- Task
Report how many lines in the listing below contain the string "Select". Give only the number.

Click-target data
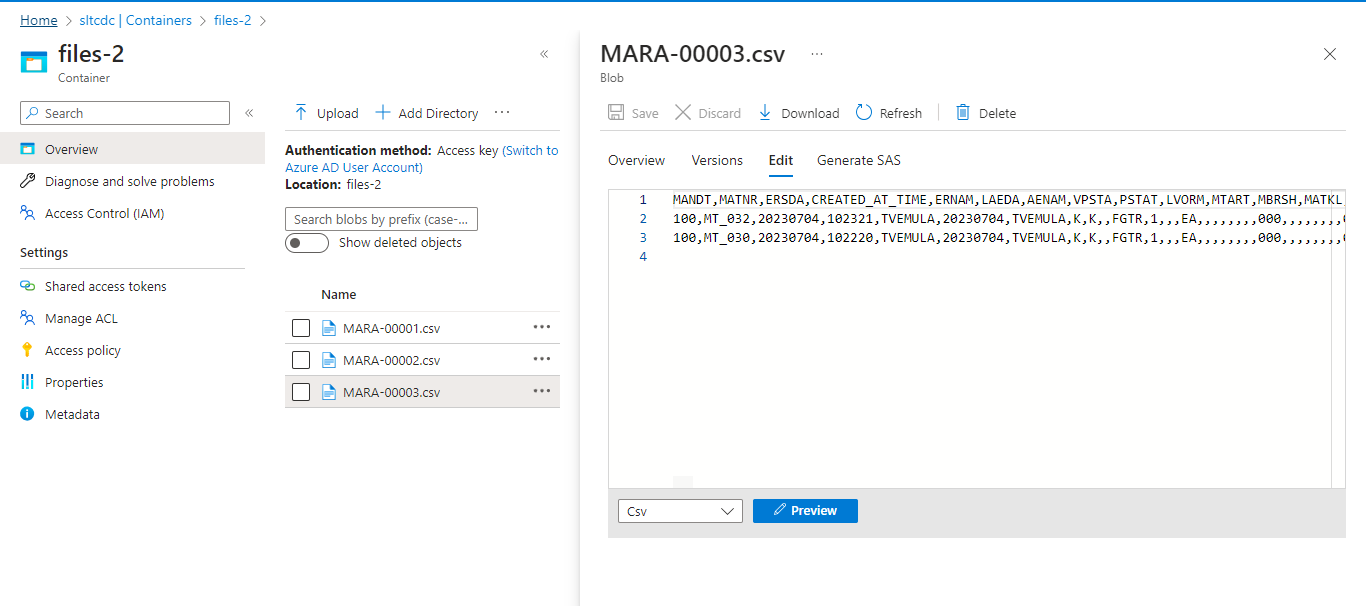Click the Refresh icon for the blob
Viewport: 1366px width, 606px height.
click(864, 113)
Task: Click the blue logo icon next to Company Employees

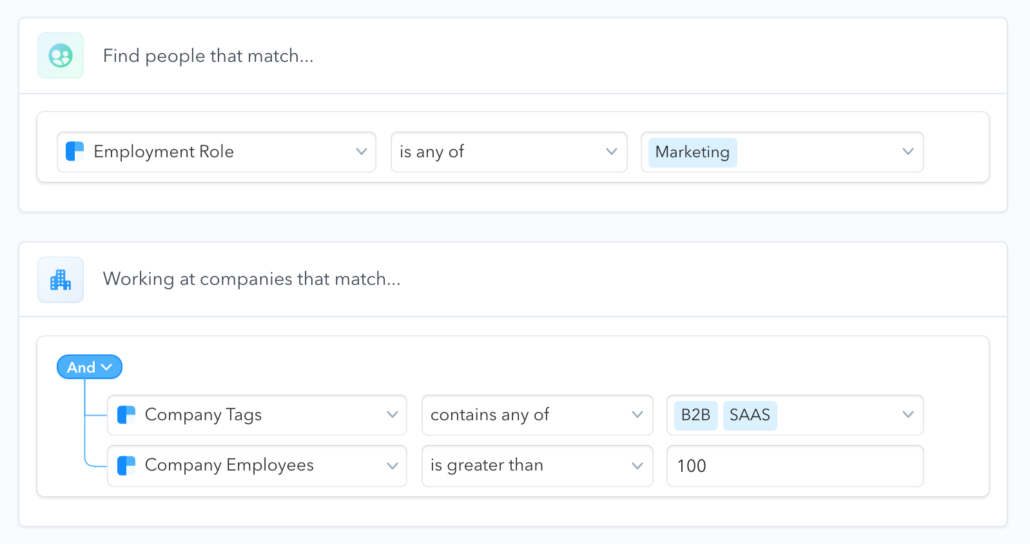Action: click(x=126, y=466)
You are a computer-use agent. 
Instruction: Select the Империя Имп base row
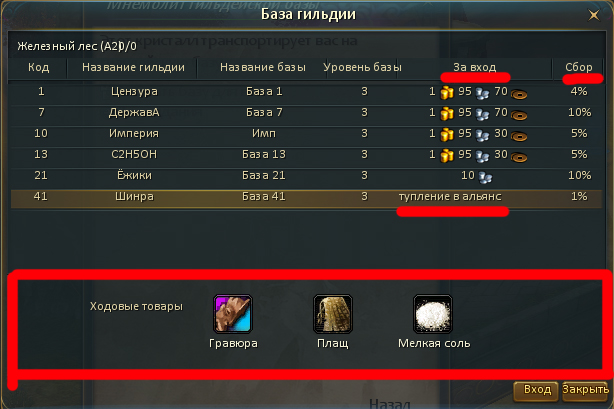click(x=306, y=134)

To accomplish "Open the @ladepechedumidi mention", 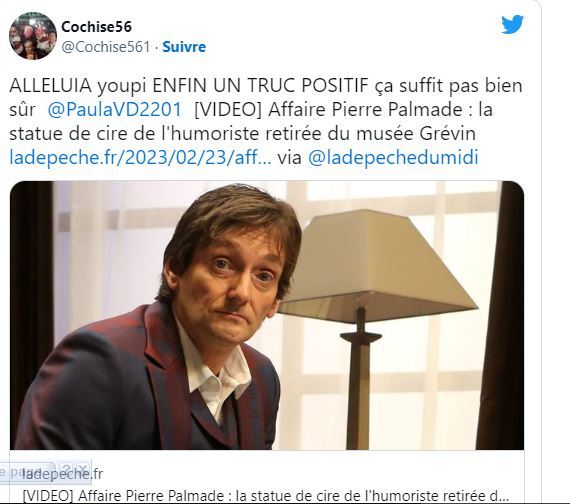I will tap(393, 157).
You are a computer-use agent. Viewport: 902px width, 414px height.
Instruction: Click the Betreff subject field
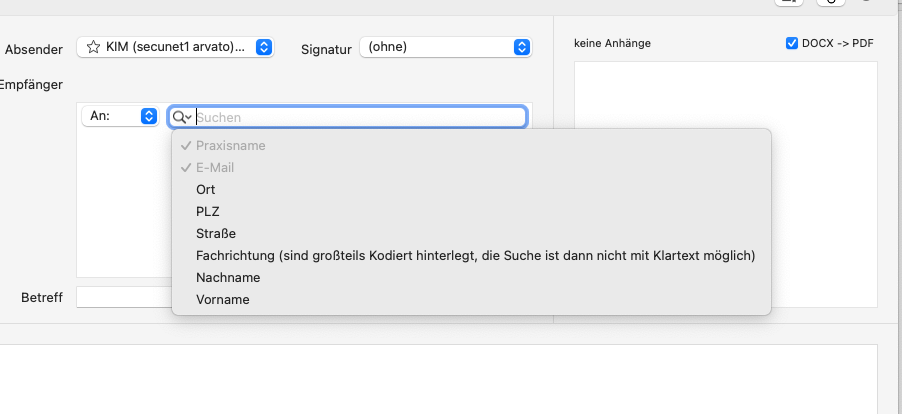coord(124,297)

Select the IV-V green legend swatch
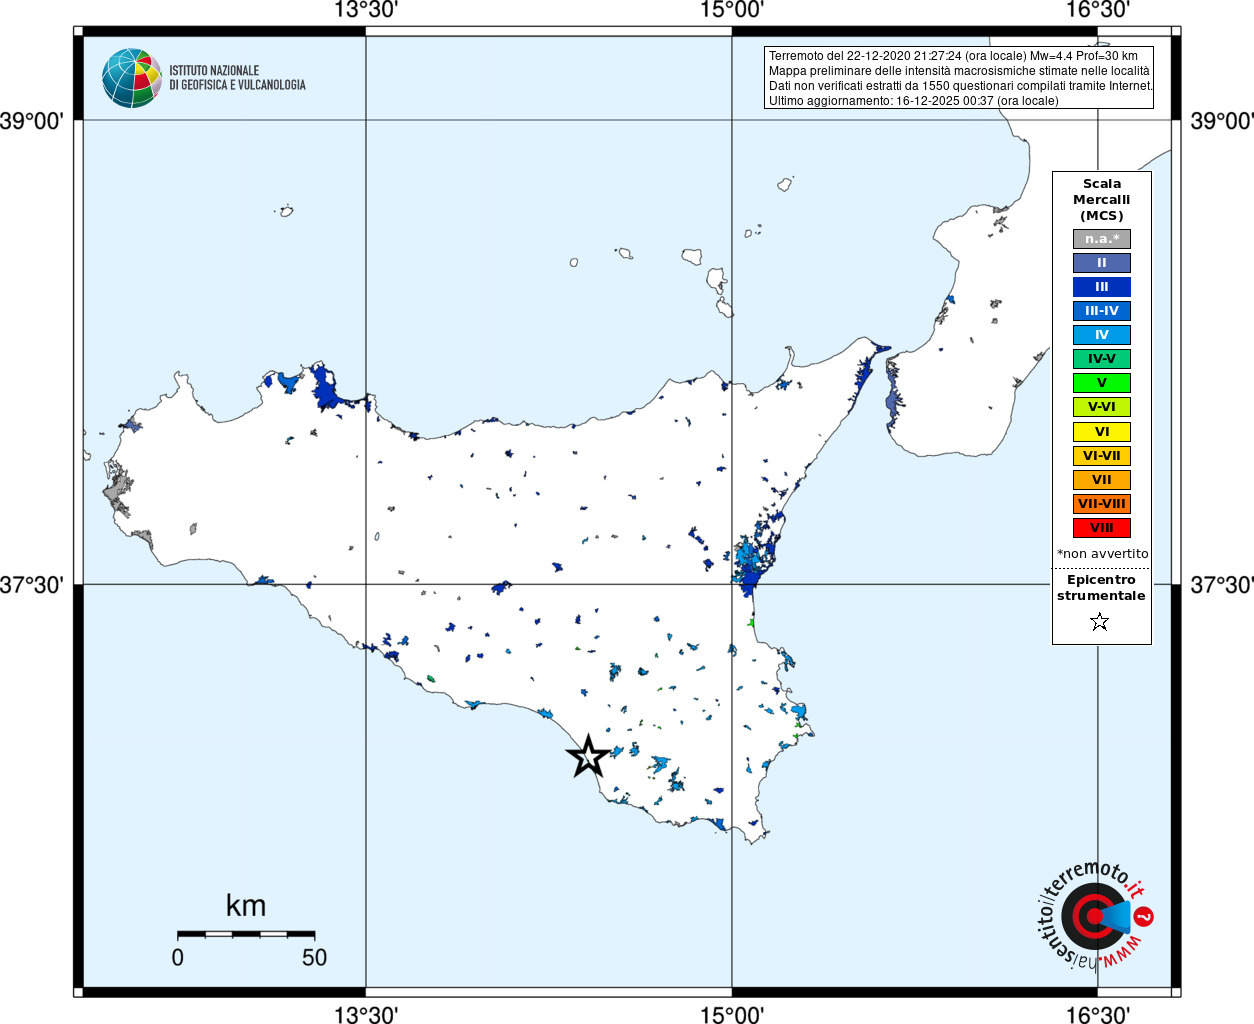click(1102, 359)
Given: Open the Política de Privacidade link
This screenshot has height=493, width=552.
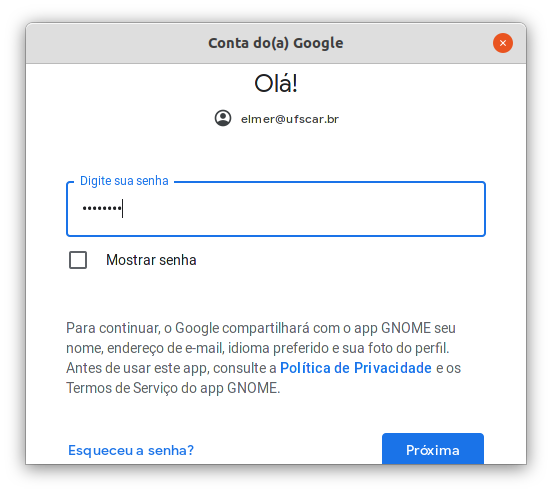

- Solution
2